No abnormalities were observed at necropsy examination performed at the end of the observation period on the surviving animals treated at 300 mg/kg and in animals treated at 2000 mg/kg. Only two animals in the fourth group dosed at 2000 mg/kg showed dark staining on the tail. In the early decedent animal consisted in abnormal colour (dark red) of lungs, brain, thymus, heart and thoracic cavity; in addition abnormal content (dark fluid) in the thoracic cavity was recorded.

These results indicate that the test item did not induce toxic effects in the rat following oral administration of a single dose at a level of 2000 mg/kg.
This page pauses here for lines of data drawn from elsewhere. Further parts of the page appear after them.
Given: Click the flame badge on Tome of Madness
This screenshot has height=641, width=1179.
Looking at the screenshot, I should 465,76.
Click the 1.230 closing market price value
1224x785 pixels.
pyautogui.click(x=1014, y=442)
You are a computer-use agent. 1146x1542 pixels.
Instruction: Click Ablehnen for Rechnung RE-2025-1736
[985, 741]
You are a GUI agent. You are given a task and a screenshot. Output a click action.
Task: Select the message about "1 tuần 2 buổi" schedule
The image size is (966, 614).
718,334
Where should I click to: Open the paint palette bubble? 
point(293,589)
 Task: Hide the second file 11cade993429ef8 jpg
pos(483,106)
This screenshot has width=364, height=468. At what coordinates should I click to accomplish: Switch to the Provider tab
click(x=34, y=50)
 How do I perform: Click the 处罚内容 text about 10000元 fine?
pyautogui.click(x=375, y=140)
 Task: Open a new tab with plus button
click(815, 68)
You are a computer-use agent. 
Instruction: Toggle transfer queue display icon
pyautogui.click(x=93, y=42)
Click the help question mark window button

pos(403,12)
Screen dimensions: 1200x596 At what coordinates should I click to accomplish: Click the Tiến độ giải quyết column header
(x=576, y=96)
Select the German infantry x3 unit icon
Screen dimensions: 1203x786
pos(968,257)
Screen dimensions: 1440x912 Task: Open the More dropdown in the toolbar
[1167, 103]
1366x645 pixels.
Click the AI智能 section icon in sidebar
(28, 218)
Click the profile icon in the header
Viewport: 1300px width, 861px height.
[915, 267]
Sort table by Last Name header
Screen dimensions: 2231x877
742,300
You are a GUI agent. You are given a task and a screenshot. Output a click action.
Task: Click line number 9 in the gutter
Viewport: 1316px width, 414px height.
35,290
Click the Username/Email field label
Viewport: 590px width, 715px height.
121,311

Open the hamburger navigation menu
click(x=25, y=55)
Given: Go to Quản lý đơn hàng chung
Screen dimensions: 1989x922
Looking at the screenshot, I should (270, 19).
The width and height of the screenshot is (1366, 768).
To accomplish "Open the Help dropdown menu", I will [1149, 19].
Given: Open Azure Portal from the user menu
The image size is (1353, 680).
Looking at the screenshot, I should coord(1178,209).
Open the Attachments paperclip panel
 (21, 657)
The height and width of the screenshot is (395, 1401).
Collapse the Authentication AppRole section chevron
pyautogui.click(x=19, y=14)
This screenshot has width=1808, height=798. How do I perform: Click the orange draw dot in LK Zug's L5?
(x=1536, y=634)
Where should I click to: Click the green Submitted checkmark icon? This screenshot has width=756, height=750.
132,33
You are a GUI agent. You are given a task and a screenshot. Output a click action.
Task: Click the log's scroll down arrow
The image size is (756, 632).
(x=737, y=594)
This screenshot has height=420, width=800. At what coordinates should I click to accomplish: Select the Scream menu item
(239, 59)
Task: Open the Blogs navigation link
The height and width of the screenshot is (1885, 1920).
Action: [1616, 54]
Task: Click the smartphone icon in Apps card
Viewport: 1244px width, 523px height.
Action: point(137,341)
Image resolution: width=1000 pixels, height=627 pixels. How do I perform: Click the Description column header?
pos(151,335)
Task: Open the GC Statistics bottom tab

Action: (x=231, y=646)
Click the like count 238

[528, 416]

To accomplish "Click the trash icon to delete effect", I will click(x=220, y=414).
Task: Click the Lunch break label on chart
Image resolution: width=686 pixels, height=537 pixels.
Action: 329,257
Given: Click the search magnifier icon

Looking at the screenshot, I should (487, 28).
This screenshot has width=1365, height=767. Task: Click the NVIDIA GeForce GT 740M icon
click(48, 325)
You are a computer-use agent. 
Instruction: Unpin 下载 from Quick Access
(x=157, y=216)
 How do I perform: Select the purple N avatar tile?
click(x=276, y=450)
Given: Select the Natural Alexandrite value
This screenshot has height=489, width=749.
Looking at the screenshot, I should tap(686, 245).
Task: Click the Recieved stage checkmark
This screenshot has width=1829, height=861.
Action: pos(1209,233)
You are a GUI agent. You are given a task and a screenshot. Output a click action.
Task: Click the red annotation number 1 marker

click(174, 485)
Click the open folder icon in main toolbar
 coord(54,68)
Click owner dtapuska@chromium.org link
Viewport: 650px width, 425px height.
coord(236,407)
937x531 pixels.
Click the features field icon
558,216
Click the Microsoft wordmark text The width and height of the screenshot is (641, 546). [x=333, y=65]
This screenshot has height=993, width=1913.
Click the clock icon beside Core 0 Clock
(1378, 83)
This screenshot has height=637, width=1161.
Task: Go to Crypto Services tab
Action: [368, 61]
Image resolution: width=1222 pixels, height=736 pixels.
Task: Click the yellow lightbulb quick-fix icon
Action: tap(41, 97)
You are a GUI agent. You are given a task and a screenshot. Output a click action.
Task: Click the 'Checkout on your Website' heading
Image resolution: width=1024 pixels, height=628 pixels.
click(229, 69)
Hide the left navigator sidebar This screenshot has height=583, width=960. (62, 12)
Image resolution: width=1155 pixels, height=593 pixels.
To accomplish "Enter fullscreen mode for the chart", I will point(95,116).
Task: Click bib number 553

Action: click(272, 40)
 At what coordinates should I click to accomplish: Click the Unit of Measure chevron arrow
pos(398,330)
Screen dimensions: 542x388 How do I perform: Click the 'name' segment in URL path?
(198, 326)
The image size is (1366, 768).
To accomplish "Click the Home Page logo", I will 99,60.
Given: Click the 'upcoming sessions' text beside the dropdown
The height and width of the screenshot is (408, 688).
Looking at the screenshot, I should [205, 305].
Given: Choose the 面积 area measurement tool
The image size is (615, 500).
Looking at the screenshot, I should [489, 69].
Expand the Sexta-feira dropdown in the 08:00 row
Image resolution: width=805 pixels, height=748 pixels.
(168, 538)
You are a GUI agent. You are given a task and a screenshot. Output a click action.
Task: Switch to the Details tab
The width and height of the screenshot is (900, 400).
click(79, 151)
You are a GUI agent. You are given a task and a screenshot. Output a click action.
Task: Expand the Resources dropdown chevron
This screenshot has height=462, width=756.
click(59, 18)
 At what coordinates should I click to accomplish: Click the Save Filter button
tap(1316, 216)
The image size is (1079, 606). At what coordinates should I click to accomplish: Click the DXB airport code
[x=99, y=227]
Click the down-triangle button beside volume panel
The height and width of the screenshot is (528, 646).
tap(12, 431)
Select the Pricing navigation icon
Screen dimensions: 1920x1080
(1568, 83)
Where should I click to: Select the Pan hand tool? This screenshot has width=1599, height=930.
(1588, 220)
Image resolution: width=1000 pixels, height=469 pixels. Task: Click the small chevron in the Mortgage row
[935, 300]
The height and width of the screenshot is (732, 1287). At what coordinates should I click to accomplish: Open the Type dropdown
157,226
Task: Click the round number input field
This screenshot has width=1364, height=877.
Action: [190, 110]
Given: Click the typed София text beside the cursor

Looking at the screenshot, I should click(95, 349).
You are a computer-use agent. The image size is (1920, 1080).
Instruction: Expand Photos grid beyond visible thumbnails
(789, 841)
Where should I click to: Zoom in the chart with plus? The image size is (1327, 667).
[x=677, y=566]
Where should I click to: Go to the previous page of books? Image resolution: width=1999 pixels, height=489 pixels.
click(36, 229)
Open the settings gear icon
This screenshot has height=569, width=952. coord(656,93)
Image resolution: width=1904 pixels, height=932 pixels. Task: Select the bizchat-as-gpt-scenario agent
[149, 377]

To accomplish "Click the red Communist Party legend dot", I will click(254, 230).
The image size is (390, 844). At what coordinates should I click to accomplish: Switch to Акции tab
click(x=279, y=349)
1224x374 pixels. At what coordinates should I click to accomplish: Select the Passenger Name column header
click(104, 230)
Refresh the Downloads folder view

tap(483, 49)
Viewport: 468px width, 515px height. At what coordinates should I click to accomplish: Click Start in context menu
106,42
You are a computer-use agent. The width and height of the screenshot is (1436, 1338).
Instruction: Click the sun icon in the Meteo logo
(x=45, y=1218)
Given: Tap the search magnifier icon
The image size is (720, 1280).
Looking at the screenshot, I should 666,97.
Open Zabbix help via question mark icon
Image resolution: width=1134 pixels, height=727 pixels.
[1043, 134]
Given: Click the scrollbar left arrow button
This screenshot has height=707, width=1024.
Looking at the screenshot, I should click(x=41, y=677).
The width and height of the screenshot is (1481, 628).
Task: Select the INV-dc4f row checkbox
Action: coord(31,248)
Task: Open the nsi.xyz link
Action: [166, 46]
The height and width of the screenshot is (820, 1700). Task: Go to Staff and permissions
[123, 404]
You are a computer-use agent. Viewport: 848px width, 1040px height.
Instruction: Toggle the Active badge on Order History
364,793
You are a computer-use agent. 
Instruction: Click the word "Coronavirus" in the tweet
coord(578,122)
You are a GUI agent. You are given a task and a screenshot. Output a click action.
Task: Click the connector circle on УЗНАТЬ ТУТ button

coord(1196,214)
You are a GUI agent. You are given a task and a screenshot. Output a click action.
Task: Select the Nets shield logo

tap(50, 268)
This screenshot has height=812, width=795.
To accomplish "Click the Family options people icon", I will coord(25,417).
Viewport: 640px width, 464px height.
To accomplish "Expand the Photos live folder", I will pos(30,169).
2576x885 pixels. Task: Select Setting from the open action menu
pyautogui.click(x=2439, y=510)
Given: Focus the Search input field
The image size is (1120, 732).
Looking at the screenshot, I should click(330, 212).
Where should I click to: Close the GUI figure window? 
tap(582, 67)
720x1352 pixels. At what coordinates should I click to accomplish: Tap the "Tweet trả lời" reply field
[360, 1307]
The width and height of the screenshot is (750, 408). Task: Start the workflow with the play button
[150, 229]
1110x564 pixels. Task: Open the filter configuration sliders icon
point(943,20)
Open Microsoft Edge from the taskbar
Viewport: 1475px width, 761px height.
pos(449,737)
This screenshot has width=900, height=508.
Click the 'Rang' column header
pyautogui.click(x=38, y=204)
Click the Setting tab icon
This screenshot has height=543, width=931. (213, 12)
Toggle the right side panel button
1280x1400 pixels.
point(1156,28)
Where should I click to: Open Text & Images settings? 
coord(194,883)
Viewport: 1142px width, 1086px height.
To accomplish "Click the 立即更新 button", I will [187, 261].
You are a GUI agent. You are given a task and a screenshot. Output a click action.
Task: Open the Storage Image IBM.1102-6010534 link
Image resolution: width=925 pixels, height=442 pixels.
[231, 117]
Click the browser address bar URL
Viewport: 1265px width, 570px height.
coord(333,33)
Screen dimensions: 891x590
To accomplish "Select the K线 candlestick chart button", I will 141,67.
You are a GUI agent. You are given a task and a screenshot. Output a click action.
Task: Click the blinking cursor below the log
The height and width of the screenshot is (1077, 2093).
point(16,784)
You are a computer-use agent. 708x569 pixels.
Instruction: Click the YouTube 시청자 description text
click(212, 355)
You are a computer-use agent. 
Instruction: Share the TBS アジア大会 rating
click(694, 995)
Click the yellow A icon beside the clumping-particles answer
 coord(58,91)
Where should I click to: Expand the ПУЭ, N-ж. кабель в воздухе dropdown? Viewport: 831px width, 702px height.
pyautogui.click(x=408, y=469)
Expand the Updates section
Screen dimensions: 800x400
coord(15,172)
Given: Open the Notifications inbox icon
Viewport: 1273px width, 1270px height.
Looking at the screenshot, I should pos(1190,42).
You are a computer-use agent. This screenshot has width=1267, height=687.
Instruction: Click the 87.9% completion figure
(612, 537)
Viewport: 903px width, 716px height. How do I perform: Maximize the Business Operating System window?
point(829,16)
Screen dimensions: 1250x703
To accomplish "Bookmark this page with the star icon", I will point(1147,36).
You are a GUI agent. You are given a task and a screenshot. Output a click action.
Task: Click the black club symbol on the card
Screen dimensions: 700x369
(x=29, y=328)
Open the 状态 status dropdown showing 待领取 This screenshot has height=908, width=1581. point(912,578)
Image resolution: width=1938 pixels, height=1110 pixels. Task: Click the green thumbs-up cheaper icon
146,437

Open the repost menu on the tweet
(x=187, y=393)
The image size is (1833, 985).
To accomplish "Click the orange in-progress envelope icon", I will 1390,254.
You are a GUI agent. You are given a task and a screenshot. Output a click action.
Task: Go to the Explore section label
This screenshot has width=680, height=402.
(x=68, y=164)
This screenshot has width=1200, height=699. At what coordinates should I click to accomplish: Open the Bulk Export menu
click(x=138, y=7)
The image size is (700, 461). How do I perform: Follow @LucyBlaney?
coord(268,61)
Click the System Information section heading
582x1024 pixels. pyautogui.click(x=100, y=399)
Justification for classification or non-classification

In the CLP Regulation (EC 1272/2008) acute toxicity is defined as “those adverse effects occurring following oral or dermal administration of a single dose of a substance or a mixture, or multiple doses given within 24 hours, or an inhalation exposure of 4 hours”. A substance can be allocated to one of four toxicity categories based on acute toxicity by the oral, dermal or inhalation route. The numeric criteria based on the acute toxicity estimates (ATE) in mg/kg bodyweight are presented in Annex I, Part 3, Table 3.1.1. For acute oral toxicity: "Category 4: 300 < ATE ≤ 2 000".

Based on the results of the test performed, the acute toxicity expected (ATE) of the substance was found to be greater than 2000 mg/kg body weight. Therefore, no classification for acute oral toxicity is warranted under the CLP Regulation (EC 1272/2008).